Extract every line of the items below that contains the string "should". Case matters.

[Data start]

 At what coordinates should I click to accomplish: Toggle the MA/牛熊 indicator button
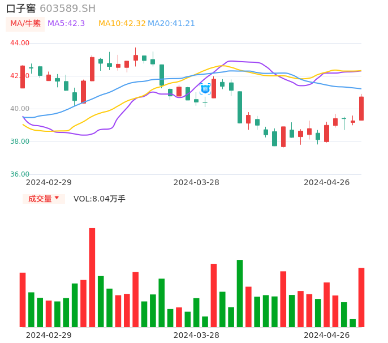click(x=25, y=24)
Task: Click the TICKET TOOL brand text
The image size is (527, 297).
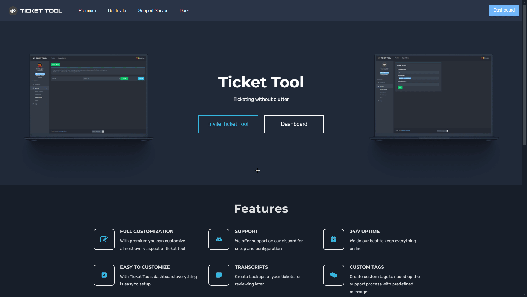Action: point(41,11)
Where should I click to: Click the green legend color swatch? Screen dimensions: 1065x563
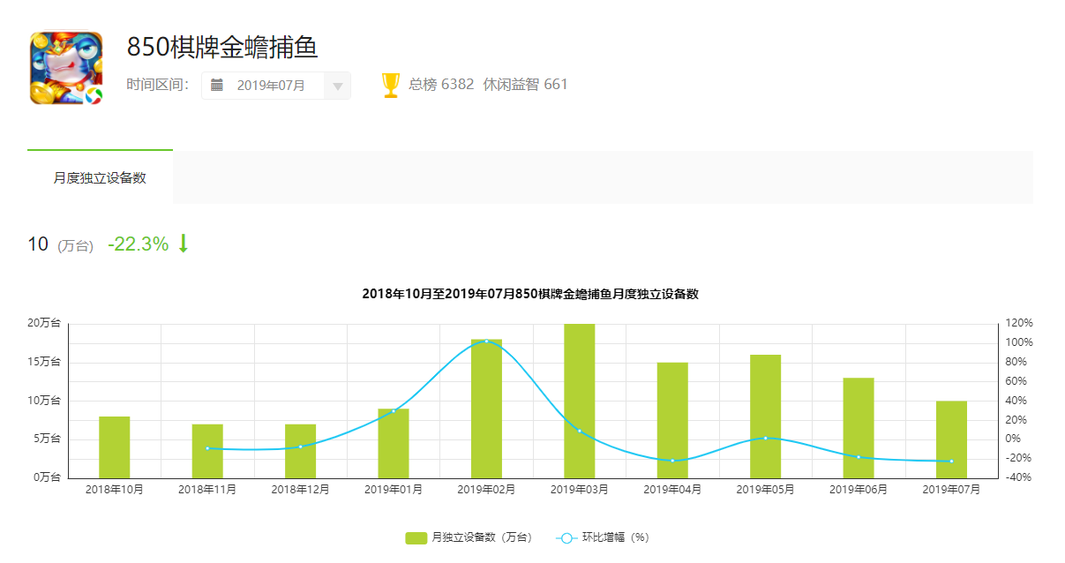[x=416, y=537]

[Data end]
[Data start]

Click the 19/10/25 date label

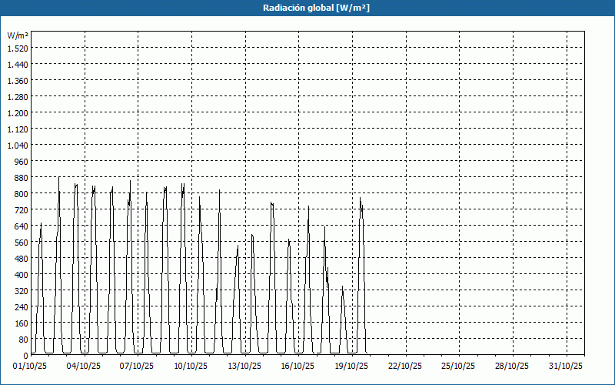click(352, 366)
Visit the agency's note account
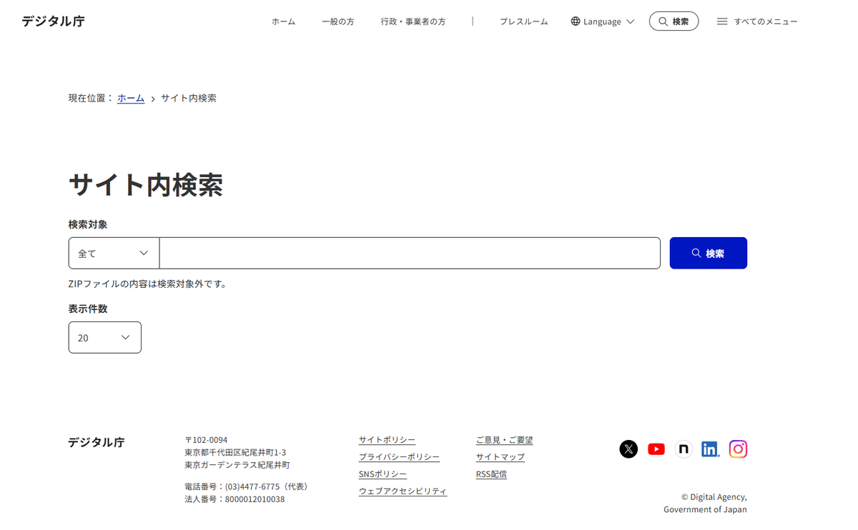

[Data end]

Exercise response:
 At what coordinates should I click to accomplish: Toggle the MA/牛熊 indicator button
Where should I click to: Click the green legend color swatch? Screen dimensions: 1065x563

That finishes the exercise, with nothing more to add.